Mais lorsque l’IA est intégrée dans des appareils physiques, tels que des robots chirurgicaux, il y a de bonnes raisons de croire que les théories de la responsabilité du fait des produits peuvent être appliquées. Par exemple, dans Dans l’affaire Toyota Motor Corp. Marketing d’accélération involontaire, pratiques de vente et litige en responsabilité du fait des produits, l’exécuteur testamentaire d’un conducteur a poursuivi un constructeur automobile pour obtenir réparation des dommages subis lorsque son véhicule a accéléré de manière inattendue sans qu’elle appuie sur la pédale d’accélérateur. 978 F. Sup. 2d 1053 (CD Cal. 2013). L’auteur a déposé plusieurs réclamations, y compris une réclamation en responsabilité stricte basée sur un prétendu défaut logiciel qui a causé l’accélération inattendue.

Bien que cette affaire ne concerne pas l’IA, de nombreuses allégations du demandeur concernant le défaut logiciel allégué peuvent être dirigées contre les systèmes d’IA. Par exemple, le demandeur a affirmé que le logiciel était “complexe” et n’était pas conforme à certaines normes de codage dans sa conception. Il a également été affirmé que la complexité du code entraînait une augmentation du nombre de bogues, ainsi que l’impossibilité de corriger un bogue sans en introduire un nouveau. Et l’auteur a déclaré que certains bogues logiciels peuvent provoquer une corruption de la mémoire, ce qui peut entraîner des résultats imprévisibles et des pannes logicielles susceptibles de provoquer une supposée accélération inattendue.

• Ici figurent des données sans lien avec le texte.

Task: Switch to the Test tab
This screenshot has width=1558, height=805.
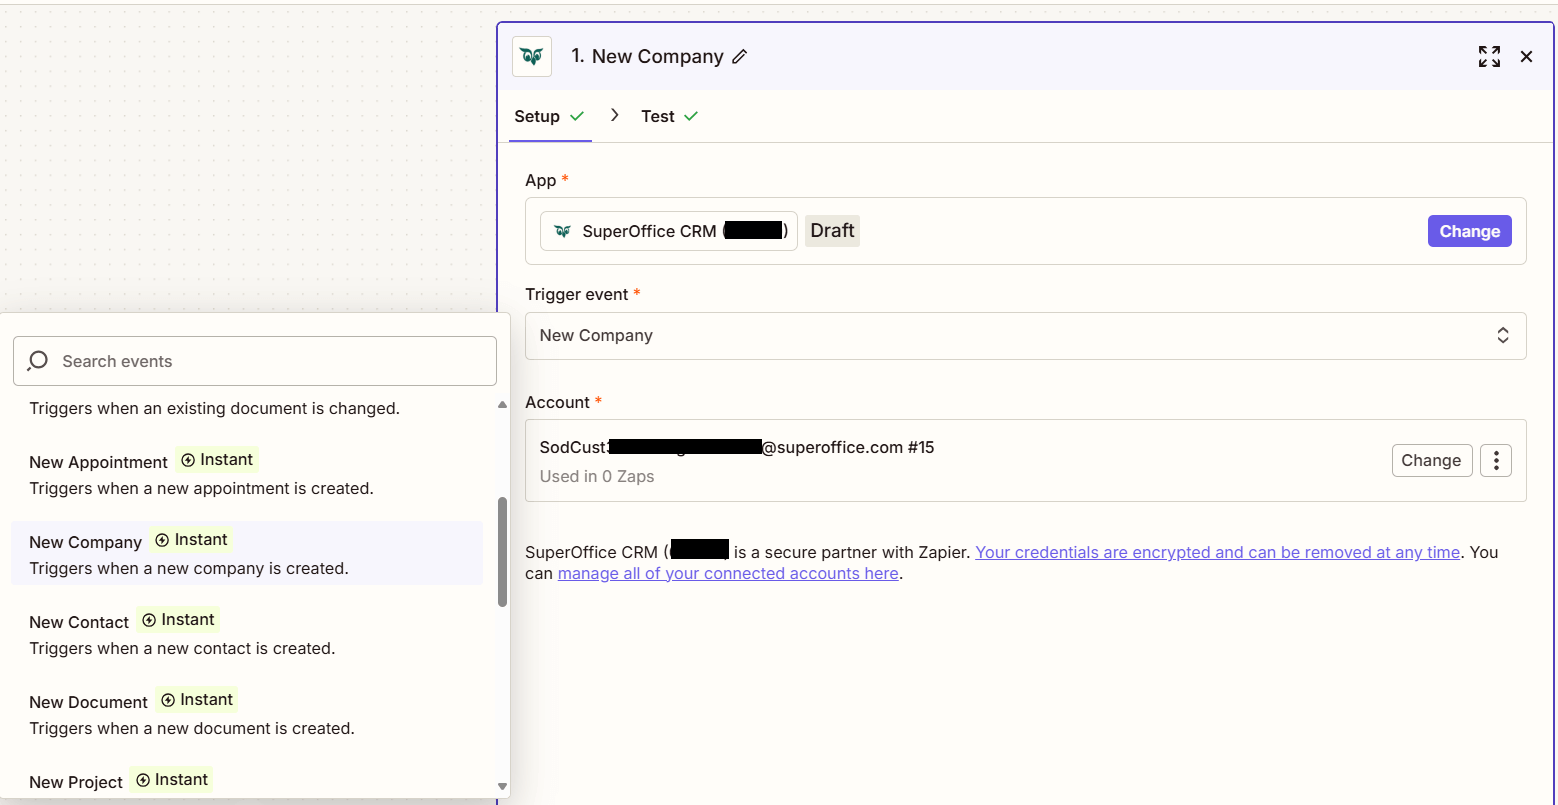Action: point(656,115)
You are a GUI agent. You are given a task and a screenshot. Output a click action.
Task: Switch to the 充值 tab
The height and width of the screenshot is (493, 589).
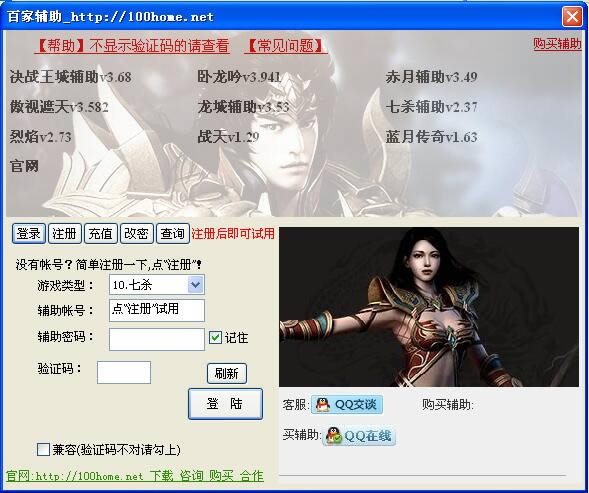(100, 234)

Cette affaire est importante car, bien qu’elle n’implique pas spécifiquement l’IA, la réclamation pour défaut de conception du demandeur a survécu au jugement sommaire. Cela suggère fortement que lorsque des logiciels – tels que l’IA – sont intégrés à des machines physiques, les tribunaux sont susceptibles de les traiter comme un « produit » aux fins de la responsabilité du fait des produits.

Au fur et à mesure que le temps passe et que de plus en plus d’affaires impliquant l’IA arrivent devant nos tribunaux, la loi commencera à rattraper son retard et nous gagnerons en clarté sur la manière dont les litiges impliquant cette nouvelle technologie s’intègrent dans notre cadre existant de responsabilité du fait des produits. Les entreprises qui développent et/ou utilisent l’IA doivent s’associer de manière proactive à des conseillers juridiques expérimentés pour surveiller les tendances et les développements dans ce domaine et concevoir des stratégies juridiques efficaces pour éliminer ou atténuer leur exposition à la responsabilité.